Pfizer and BioNTech also said its Omicron booster candidates spurred a better antibody response against the variant than the company’s already-approved vaccine. “For our Omicron-adapted vaccines, we explored a higher dose, which we anticipated may be necessary against the highly transmissible Omicron variant and subvariants,” says Pfizer spokesperson Keanna Ghazvini.

The Centers for Disease Control and Prevention estimates that BA.4 and BA.5 currently make up more than 81 percent of cases in the US. Of course, there’s no guarantee that they will still be the dominant variants come fall. Diamond says even if they aren’t, a booster that targets those versions of the virus will likely still provide better protection than the original formulation. “The reason to give a booster that is different from the original one is to broaden the immune response,” he says. “Some of that greater breadth may actually be able to anticipate new variants, even though your immune system has never seen them.”
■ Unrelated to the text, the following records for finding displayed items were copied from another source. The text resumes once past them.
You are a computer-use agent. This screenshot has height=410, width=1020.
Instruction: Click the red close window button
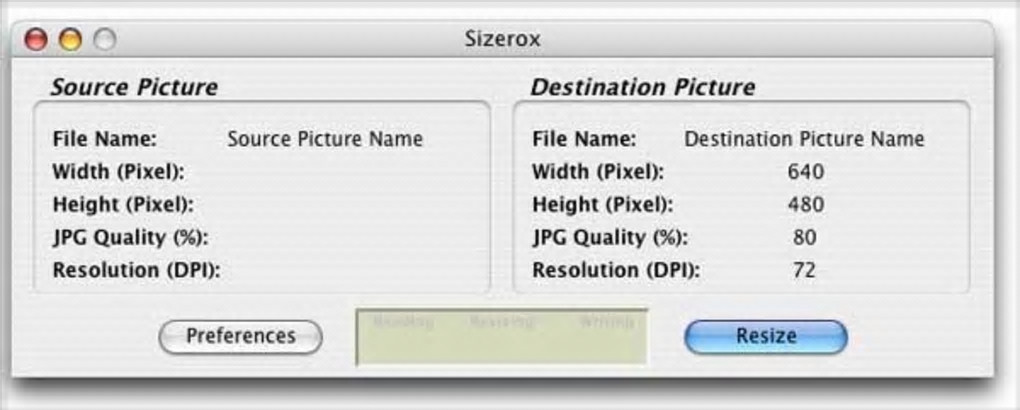tap(36, 40)
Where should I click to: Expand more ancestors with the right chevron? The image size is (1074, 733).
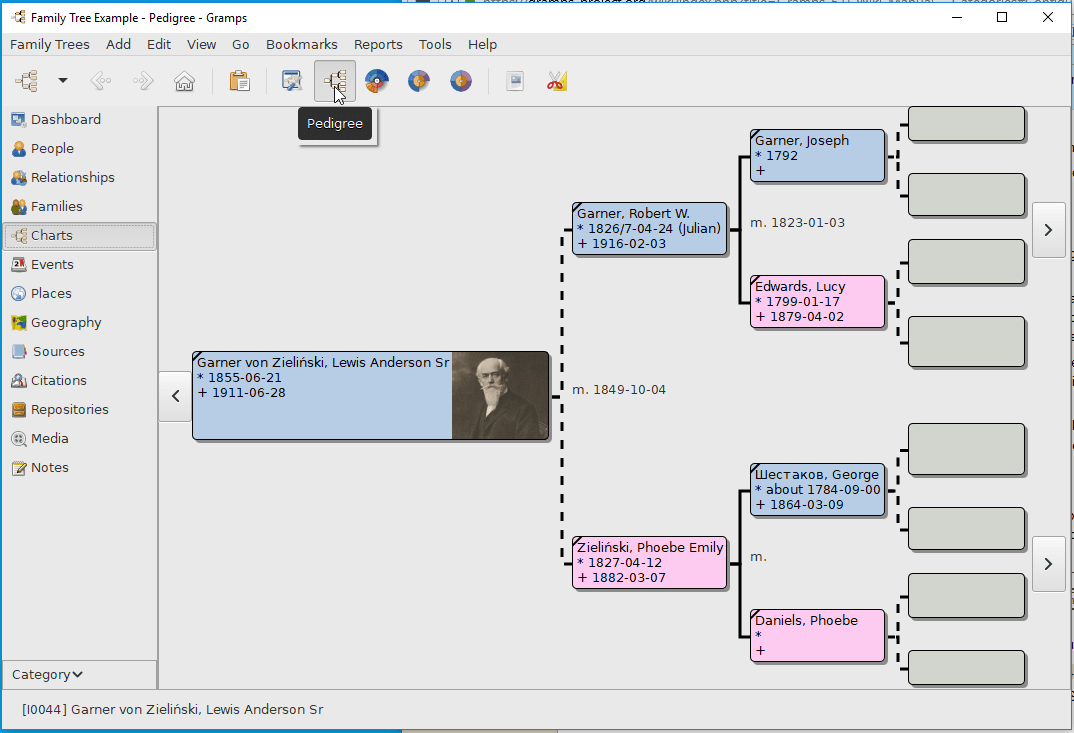click(1048, 229)
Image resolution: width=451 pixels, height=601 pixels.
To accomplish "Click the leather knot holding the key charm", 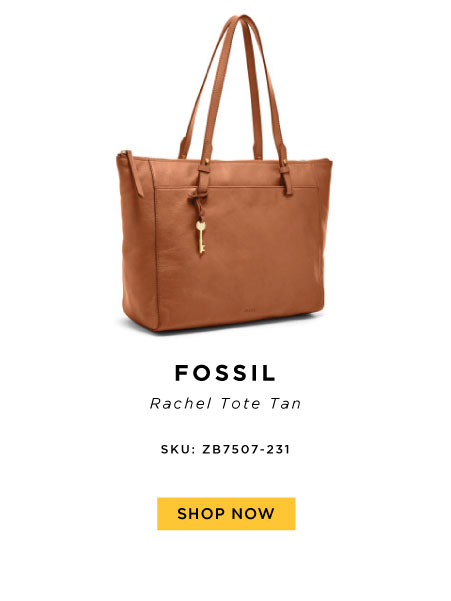I will [x=197, y=198].
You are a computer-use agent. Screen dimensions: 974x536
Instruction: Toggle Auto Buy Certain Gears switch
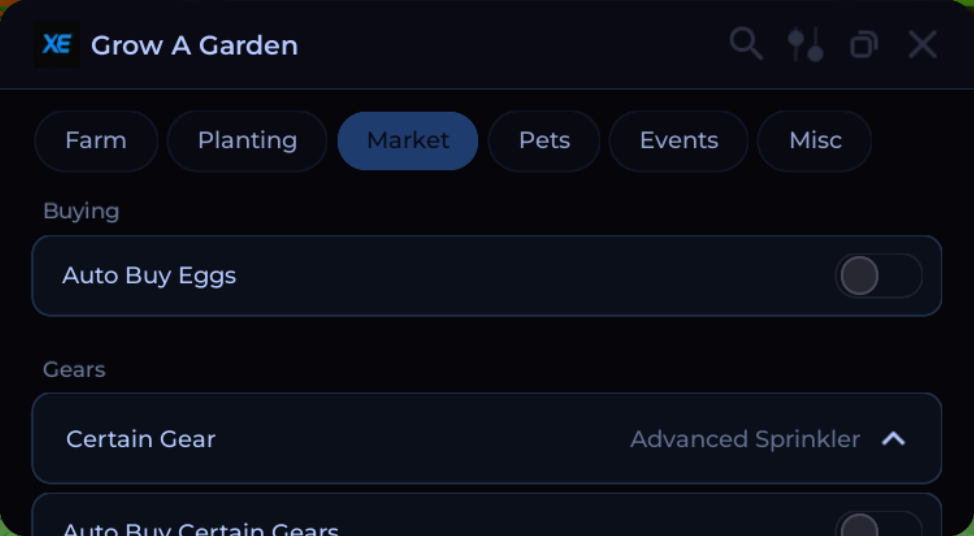[x=878, y=524]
But Maria Elena Bottazzi, associate dean of the National School of Tropical Medicine at Baylor University, says it’s not enough to just switch from a booster against the original sequence to an Omicron-specific one. She thinks governments around the world will need to come up with longer-term solutions, especially as people lose interest in getting additional booster doses.

“What we have learned is that as much as the mRNA technology has been very effective and safe, the immunological response is not very durable,” she says. Older vaccine technologies, she says, may be able to provide longer-lasting protection. Bottazzi and her colleagues have developed a low-cost Covid-19 vaccine called Corbevax, which has been approved for use in India and Botswana. Known as a protein subunit vaccine, it uses a tiny, purified part of the spike protein to elicit an immune response. It also includes an adjuvant, an ingredient in some vaccines that helps increase the immune response.

“There's no doubt that mRNA broke the paradigm,” says Bottazzi. “But I don’t think it’s the one and only solution.” The latest Covid-19 vaccine to receive emergency authorization in the US is a protein subunit vaccine, made by Maryland biotech company Novavax.

Labs around the world are also attempting to develop a universal coronavirus vaccine, which would protect against virtually any member of the coronavirus family, including new variants of SARS-CoV-2 that arise.

Even if new boosters do arrive this fall, persuading people to get another shot will be a challenge. Only about 29 percent of people eligible for a second booster dose have received one.

Whether we’ll need a tailored booster shot every time a new variant arises is hard to know, says Chatterjee. It may be that an Omicron booster will be enough to offer protection against variants that emerge in the near future. But beyond that, she says, a big question remains: “How do you get ahead of this virus?”